Material from a collection:
§

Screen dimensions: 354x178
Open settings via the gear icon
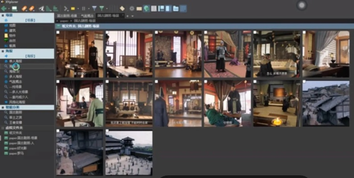point(131,8)
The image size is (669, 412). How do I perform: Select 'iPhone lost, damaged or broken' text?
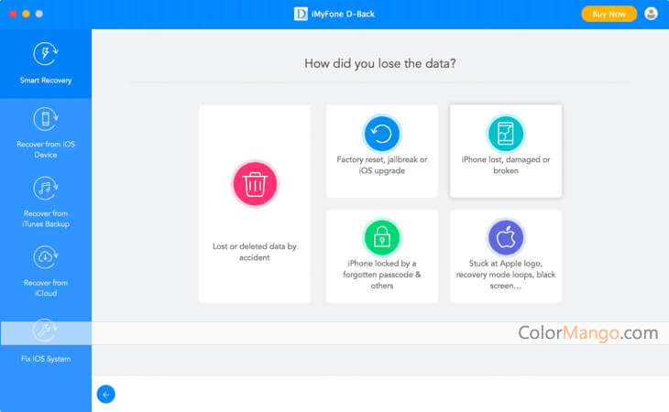pos(505,165)
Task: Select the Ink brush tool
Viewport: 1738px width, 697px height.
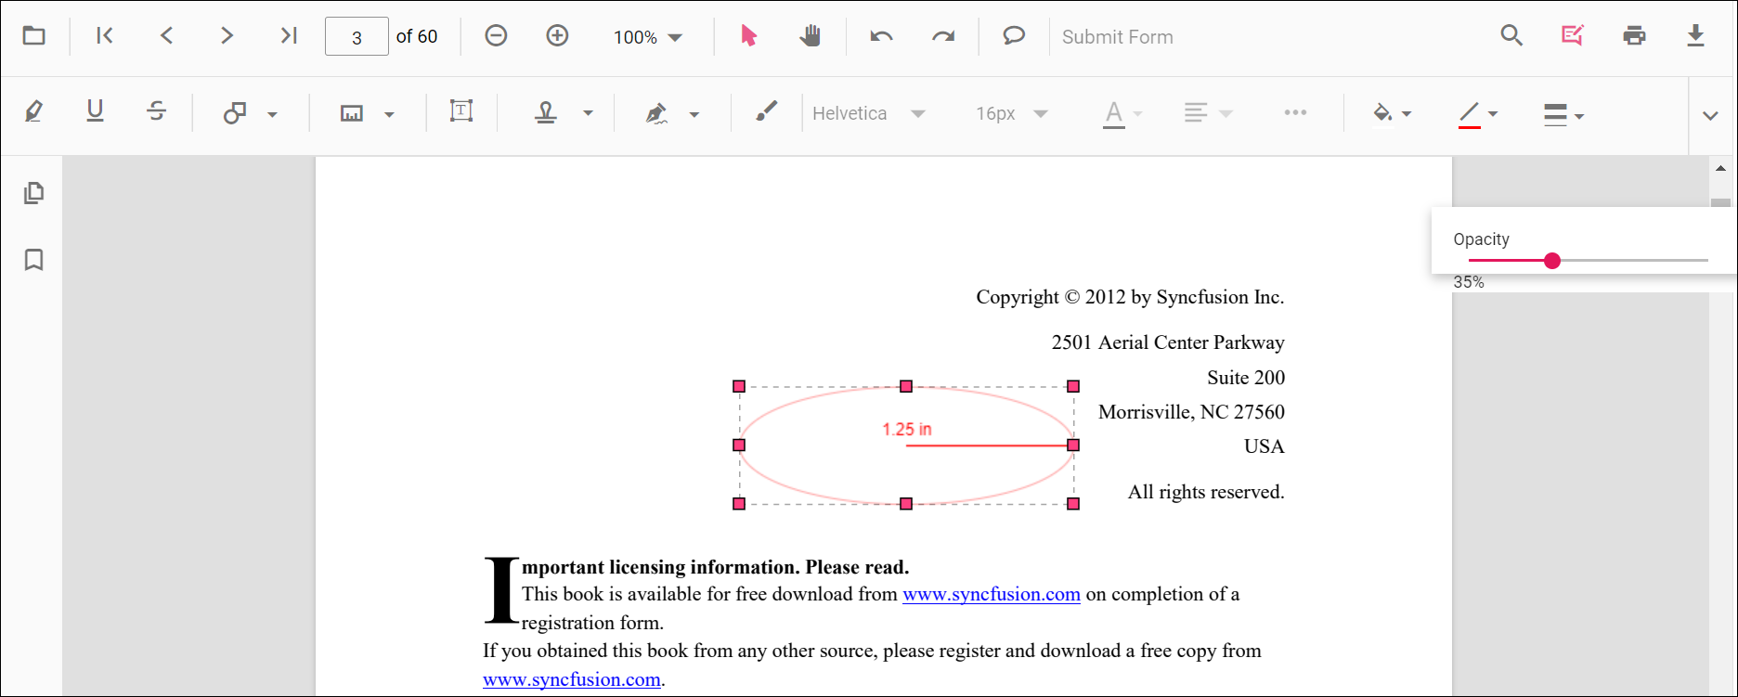Action: click(x=766, y=112)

§

Problem statement:
Count the lines in the material above that contain the string "Select", and give only the number.

Finished answer:
2